Do we blame Hitler or every person in Germany? The leaders bear the majority of the responsibility.



Why, yes, if we remove all the humans that do the scamming, then the scam industry disappears. Actually, all we have to do is make the work so unpleasant that very few people will do it, and then only at a high wage, which renders the whole scamming thing uneconomical. And then it disappears.

With respect to the 3rd Reich, the Allies didn't let people who pled that they were only following orders off the hook. Neither would most moral philosophers today. If you know you're scamming people, and the "service" reps for Cardholder Services certainly do know tht, then you're morally accountable.

If all (or the large plurality) of us would listen to the robocall, hit 1 or 5 or whatever to get to a human, and then waste the human's time, the telemarketers would end up out of business.

Of course, if the FCC did it's damn job, and enforced valid caller ID, the whole thing would go away, too. The fact that this hasn't happened is a crying shame, and indicative of some major failures in the US Federal government.


If the workers disappear, the industry disappears? I assume that there are plenty of workers that would quickly replace them, but I could be wrong.

We are in agreement about this being a problem that the FCC or other gov agencies should be trying to stop.


Well, yes. But that's a simplistic case. Evidence shows that no matter how terrible a job is, some one will do it. It's just that as jobs get worse, fewer and fewer are willing to do the job. The amount of scammers willing to do the unpleasant task of dealing with 419-eaters and Scambaiters at a particular wage goes down.

Free market economics tells us that as the supply of some good goes down, the price almost certainly rises, all things being equal.

When the supply of "service" reps/scammers goes down, we have 3 cases:

1. Demand for that labor stays the same. In this case labor rates go up. This will make scamming less economical, driving some scam factories out of business.

2. Demand for "service" reps goes up: Same as case (1), but worse for the scam factories. More of them go out of business.

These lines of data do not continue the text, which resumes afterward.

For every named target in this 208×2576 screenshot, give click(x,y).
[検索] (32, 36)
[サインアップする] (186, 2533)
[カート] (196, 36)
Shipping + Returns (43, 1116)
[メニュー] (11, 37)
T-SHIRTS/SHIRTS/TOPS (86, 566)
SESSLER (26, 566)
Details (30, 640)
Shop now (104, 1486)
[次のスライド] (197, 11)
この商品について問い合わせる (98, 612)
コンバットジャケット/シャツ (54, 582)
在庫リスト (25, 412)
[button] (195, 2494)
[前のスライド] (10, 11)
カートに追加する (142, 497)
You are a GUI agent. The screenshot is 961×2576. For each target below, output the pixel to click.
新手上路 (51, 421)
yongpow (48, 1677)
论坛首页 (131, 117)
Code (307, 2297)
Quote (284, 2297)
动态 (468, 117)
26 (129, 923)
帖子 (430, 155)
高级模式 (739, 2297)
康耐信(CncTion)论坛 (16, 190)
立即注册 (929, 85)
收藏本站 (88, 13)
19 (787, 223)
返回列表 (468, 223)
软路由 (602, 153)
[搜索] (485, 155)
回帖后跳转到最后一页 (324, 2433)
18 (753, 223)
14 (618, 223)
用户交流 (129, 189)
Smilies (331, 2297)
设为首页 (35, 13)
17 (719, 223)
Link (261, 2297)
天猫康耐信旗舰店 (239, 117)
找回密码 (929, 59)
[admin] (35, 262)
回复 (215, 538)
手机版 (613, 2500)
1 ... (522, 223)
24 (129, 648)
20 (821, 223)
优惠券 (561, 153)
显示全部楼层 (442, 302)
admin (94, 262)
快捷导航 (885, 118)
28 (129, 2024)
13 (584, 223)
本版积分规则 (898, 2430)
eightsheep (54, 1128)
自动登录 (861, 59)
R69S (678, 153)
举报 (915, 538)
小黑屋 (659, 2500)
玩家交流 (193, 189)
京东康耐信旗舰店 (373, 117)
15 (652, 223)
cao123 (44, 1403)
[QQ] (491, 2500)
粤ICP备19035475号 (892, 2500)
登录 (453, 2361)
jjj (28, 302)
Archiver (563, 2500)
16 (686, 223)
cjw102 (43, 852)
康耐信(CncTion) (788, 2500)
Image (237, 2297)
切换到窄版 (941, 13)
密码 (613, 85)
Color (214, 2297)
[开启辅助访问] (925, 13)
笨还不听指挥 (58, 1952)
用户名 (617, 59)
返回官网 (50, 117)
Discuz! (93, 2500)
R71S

3. Demand for "sevice" reps/scammers goes down: this is really a case of "all things don't stay the same", because in this case, scam factories employ fewer "service" reps. Maybe some scam factories leave the market, maybe all scam factories make fewer calls a day.

In any of the 3 cases, WE WIN! Not as many scams are perpetrated, and the amount of calls goes down. Of course, an ideological free market analysis almost always gets things either partially or wholly wrong. We also don't know what the relationship between wages and number of people willing to put up with hobbyist scambaiters is. It's possible that like freeways on a Saturday, even a small worsening of job conditions makes the number of people willing to work at scam factories go way down. Or not. Unknowable. I just think that jerking the "service" reps chains as hard as possible is the only rational response.